Yellen, speaking on NBC’s “Meet the Press”, said strong U.S. hiring numbers and consumer spending showed the U.S. economy is not currently in recession.
U.S. hiring remained robust in June, with 372,000 jobs created and the unemployment rate holding at 3.6%. It was the fourth straight month of job gains in excess of 350,000.
“This is not an economy that is in recession,” said Yellen, who previously chaired the Federal Reserve. “But we’re in a period of transition in which growth is slowing and that’s necessary and appropriate.”
Still, data last week suggested the labor market was softening with new claims for unemployment benefits hitting their highest point in eight months.
Yellen said that inflation “is way too high” and recent Fed rates hikes were helping to bring soaring prices back in check.
In addition, the Biden administration is selling oil from the Strategic Petroleum Reserve, which Yellen said had already helped lower gas prices.
“We’ve seen gas prices just in recent weeks come down by about 50 cents (a gallon) and there should be more in the pipeline,” she said.
Yellen, a former Fed chief, hopes the central bank can cool the economy enough to bring down prices without triggering a broad economic downturn.

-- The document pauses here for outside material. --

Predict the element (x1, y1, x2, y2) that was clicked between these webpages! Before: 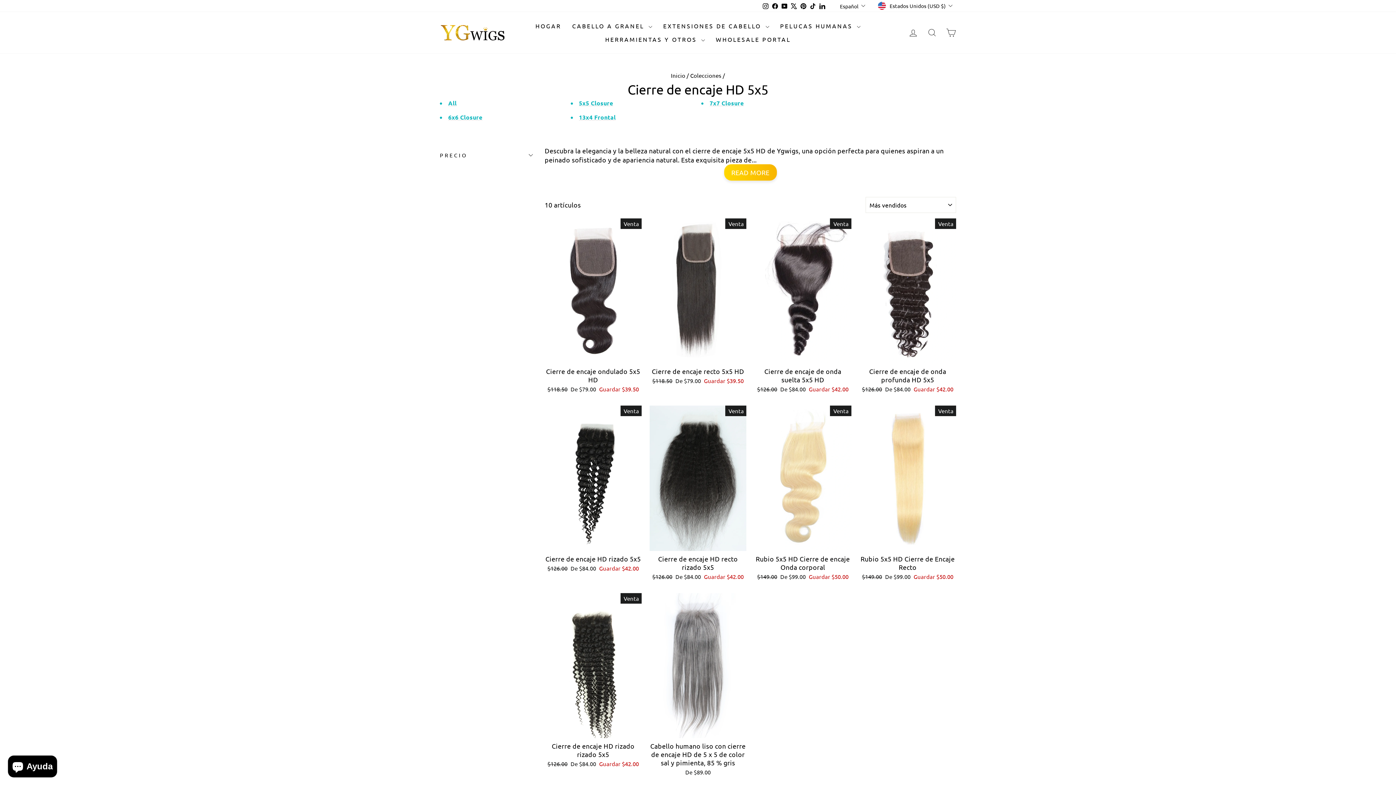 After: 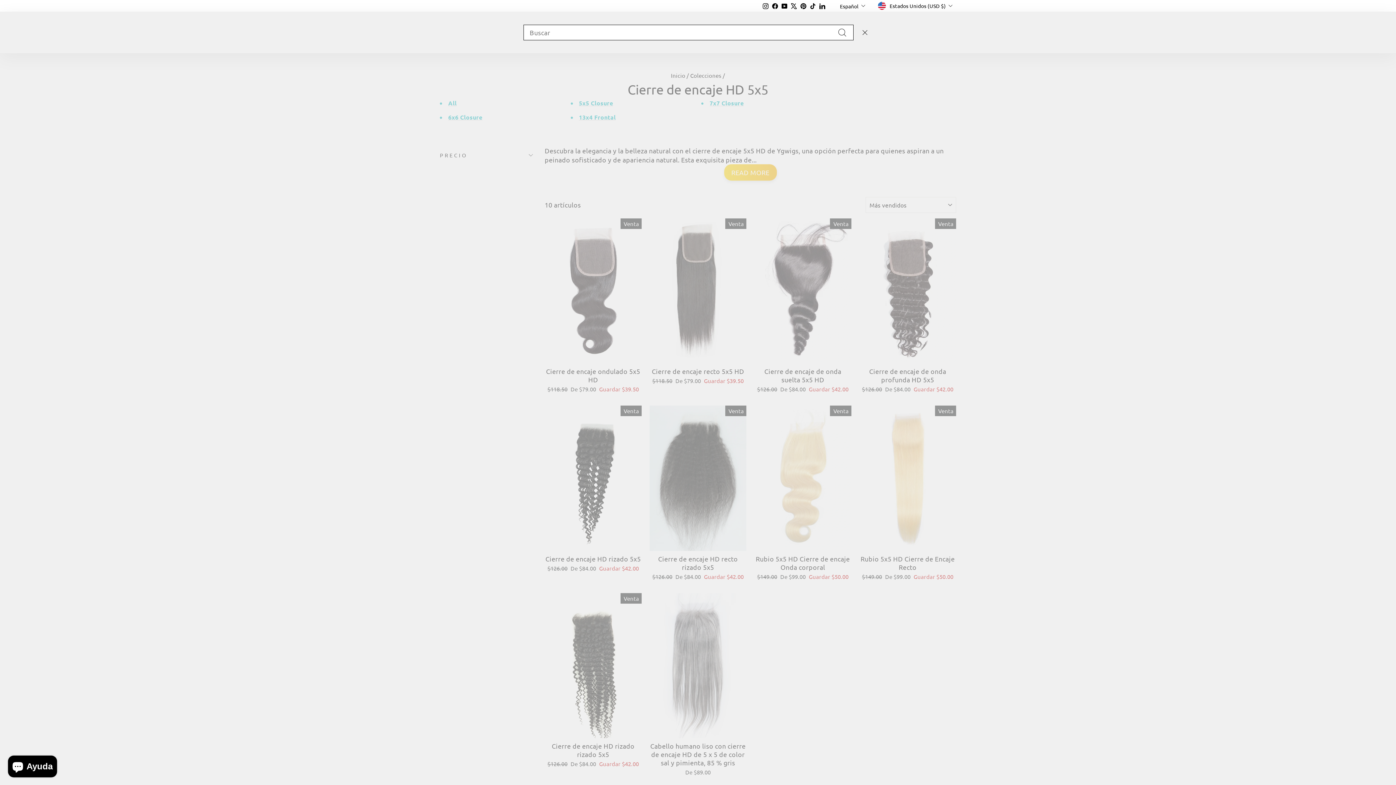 Action: bbox: (922, 24, 941, 40) label: BUSCAR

“I’m not saying that we will definitely avoid a recession,” Yellen said. “But I think there is a path that keeps the labor market strong and brings inflation down.”
U.S. GDP shrank at a 1.6% annual rate in the first quarter, and a report on Thursday is expected to show a gain of just 0.4% in the second quarter, according to economists polled by Reuters.
Yellen said that even if second quarter figure is negative it would not signal that a recession has taken hold, given the strength in the job market and strong demand.
“Recession is broad-based weakness in the economy. We’re not seeing that now,” she said.
Economists have traditionally defined a recession as two consecutive quarters of economic contraction, but the private group deemed to be the official arbiter of U.S. recessions looks at a broad range of indicators.